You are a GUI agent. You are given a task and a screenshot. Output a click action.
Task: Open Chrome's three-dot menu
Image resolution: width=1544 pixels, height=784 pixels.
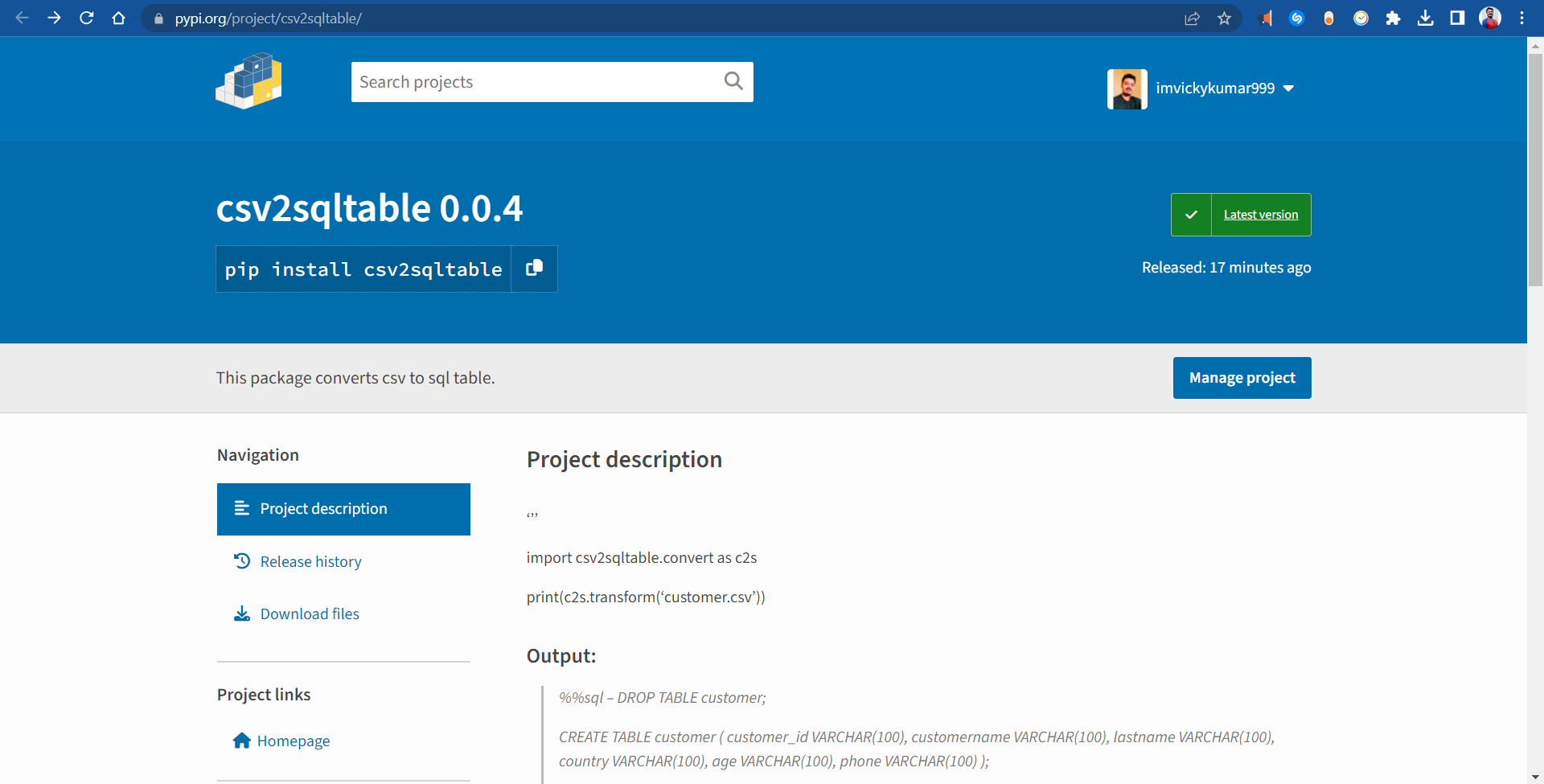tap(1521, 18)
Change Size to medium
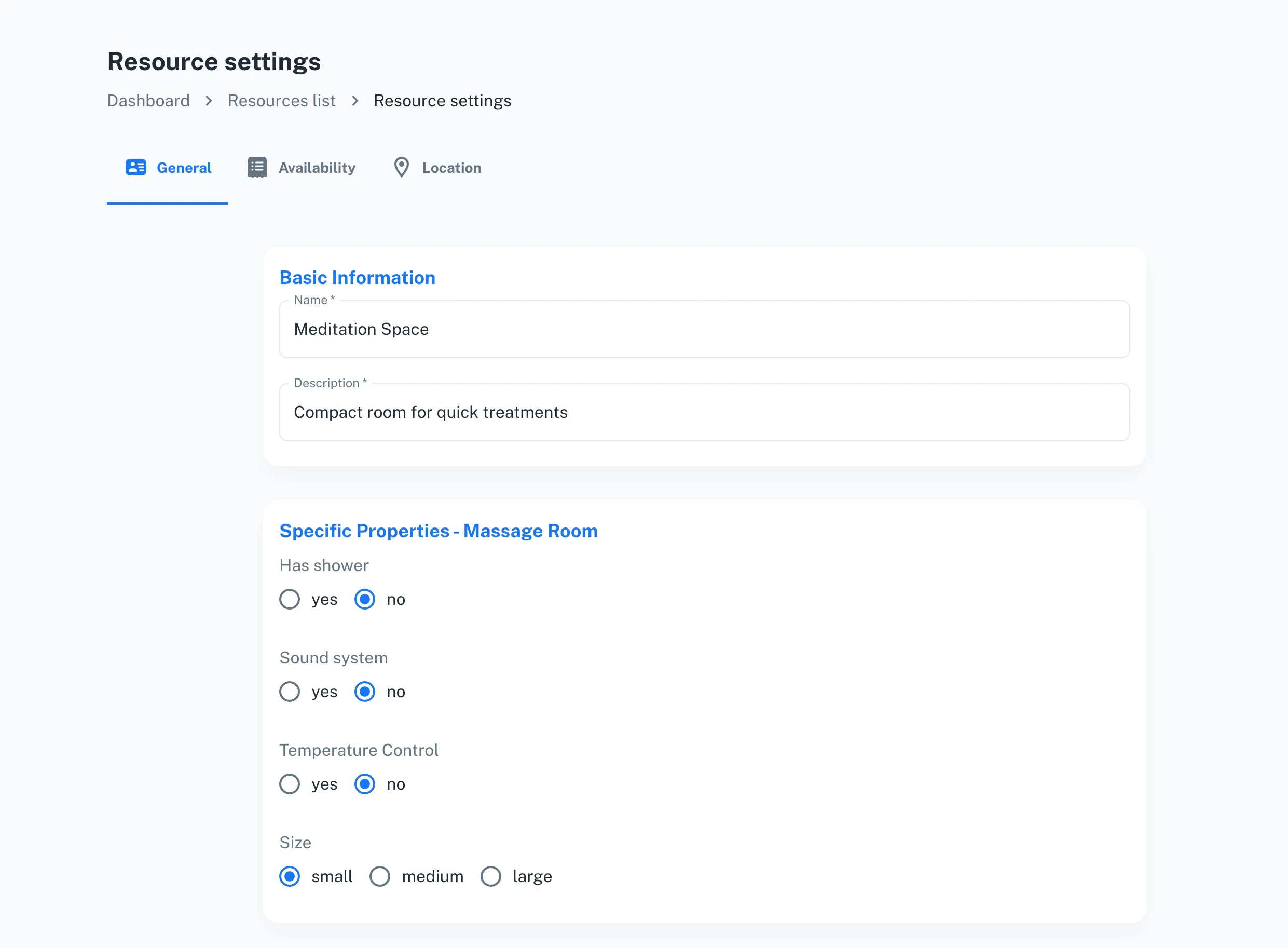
_____
Task requirements.
What do the lines above say from the line containing "Image resolution: width=1544" through the last line? Quote them exactly, both ends included, and leave out the pictures.

Exercise output.
Image resolution: width=1544 pixels, height=784 pixels.
tap(1521, 18)
Change Size to medium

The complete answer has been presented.